Every company has its own version of "the system" -- often many permutations. The system is usually the most important tool being used at any particular time: e-mail, the network, a CMS (content management system), or an SFA system. Having been on the receiving end of such calls, I immediately identified with my CTO companion, and we both laughed, albeit nervously. The caller ID on my cell phone usually alerts me that the system is down before I even answer it. If I see the phone number of our San Francisco-based content management guru flash on the screen, I know our CMS is having problems. The telltale nighttime call from San Mateo, Calif., means we're having network issues. These situations are rare, but I've been working in IT long enough to never be surprised when the system goes down. In IT, Murphy's Law can bite you when you least expect it and entropy is expected.

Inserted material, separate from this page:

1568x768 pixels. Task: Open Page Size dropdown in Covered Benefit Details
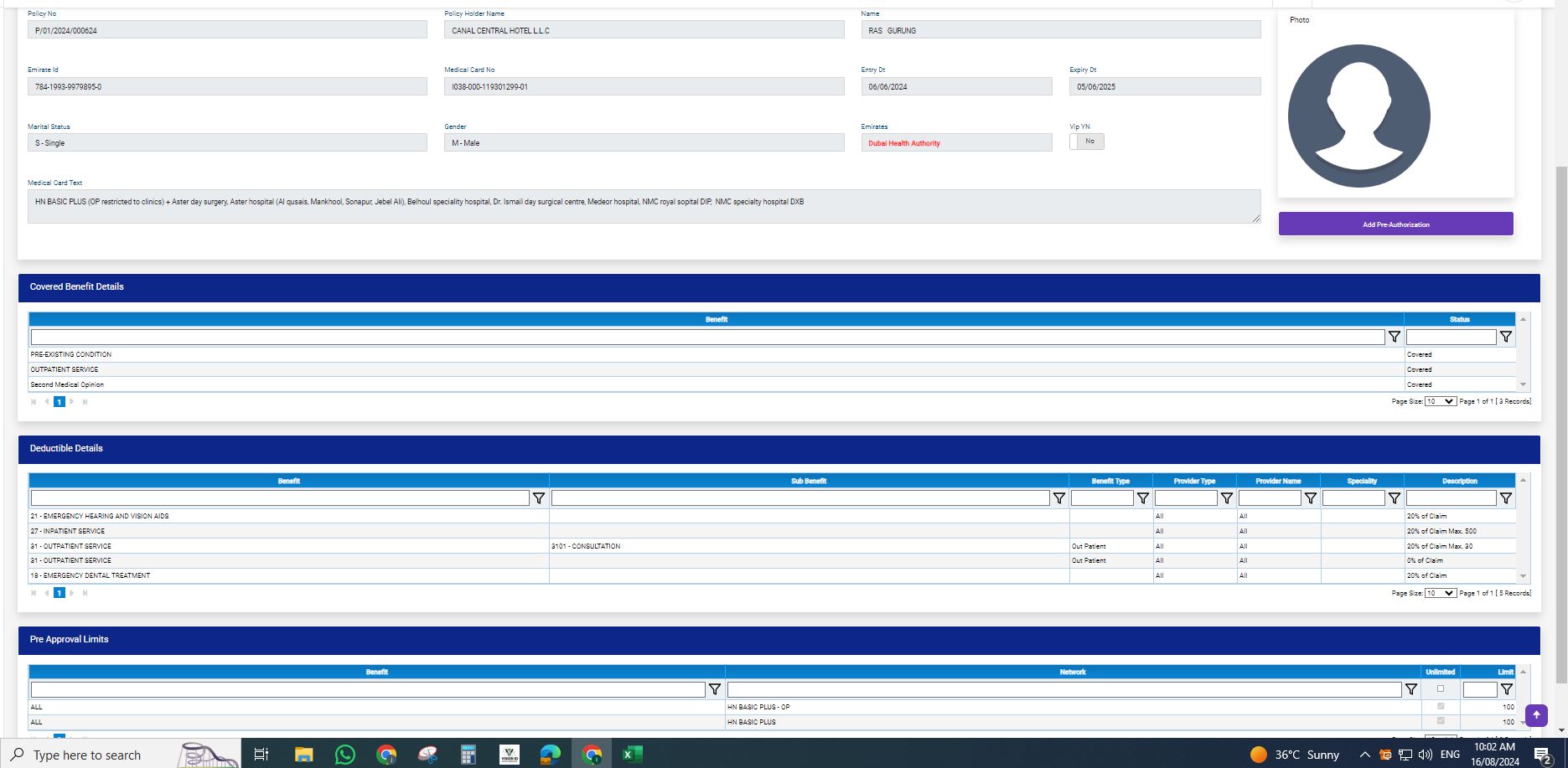[x=1440, y=402]
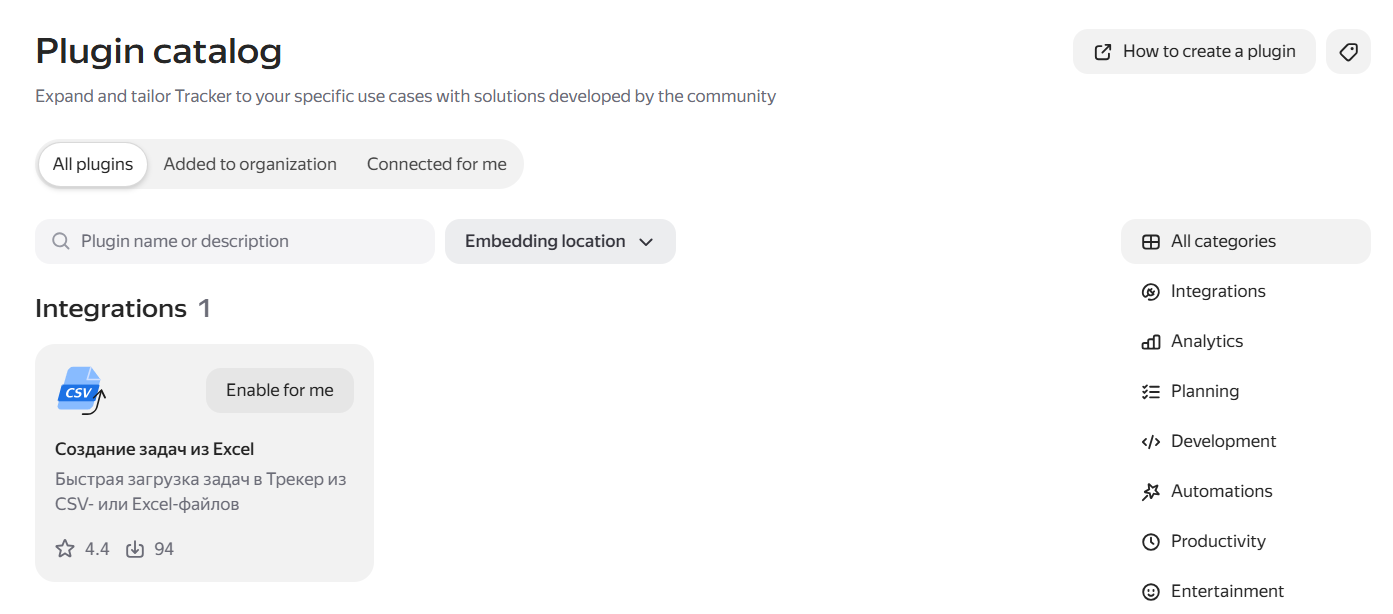Click the Productivity clock icon
This screenshot has width=1393, height=614.
pyautogui.click(x=1151, y=542)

The system runs smoothly most of the time, invisibly making the lives of employees easier. But when the system is down, our lives and our work grind to a halt. In recent months, the system has been down at my bank, my grocery store, a hotel checkout system, an airline, and yes, at InfoWorld. There's been at least one occasion where the separate system to alert us that the system is down bites the dust. When that has happened, we've conceived systems that will monitor the systems that monitor the system. There are systems inside those systems that monitor the system that also could be monitored, and often our discussions devolve into circular discussions that are the IT equivalent of Laurel and Hardy's "Who's on First?"
The possibilities for monitoring are endless, so the IT hypochondriacs keep shoving various medicines into the system, but the system still goes down. When a vendor touts a "five nines" solution to me, I'll admit that I think about the five minutes a year that system will be down, not the more than 525,000 minutes it will be up, because those five minutes are when the help desk phones will be ringing off the hook. Thousands of minutes of uptime can quickly drown in a few minutes of downtime.
During the holiday season, keeping the system up becomes a real challenge. Most IT employees head home, using up all the vacation and comp days they've earned via their hard work throughout the year. Other non-IT employees take a break as well, but IT problems inevitably occur with the Scrooges who must get e-mail on Thanksgiving or Christmas.
I remember standing in the backyard of my parent's house in North Carolina one Thanksgiving and listening on my cell phone to an executive complain -- from Hawaii -- that he couldn't get e-mail: "The system is down." Then my cell phone went dead. Apparently, that system went down while I was trying to figure out why and how our system was down.
When the system is down, sometimes it's hard to know which way is up.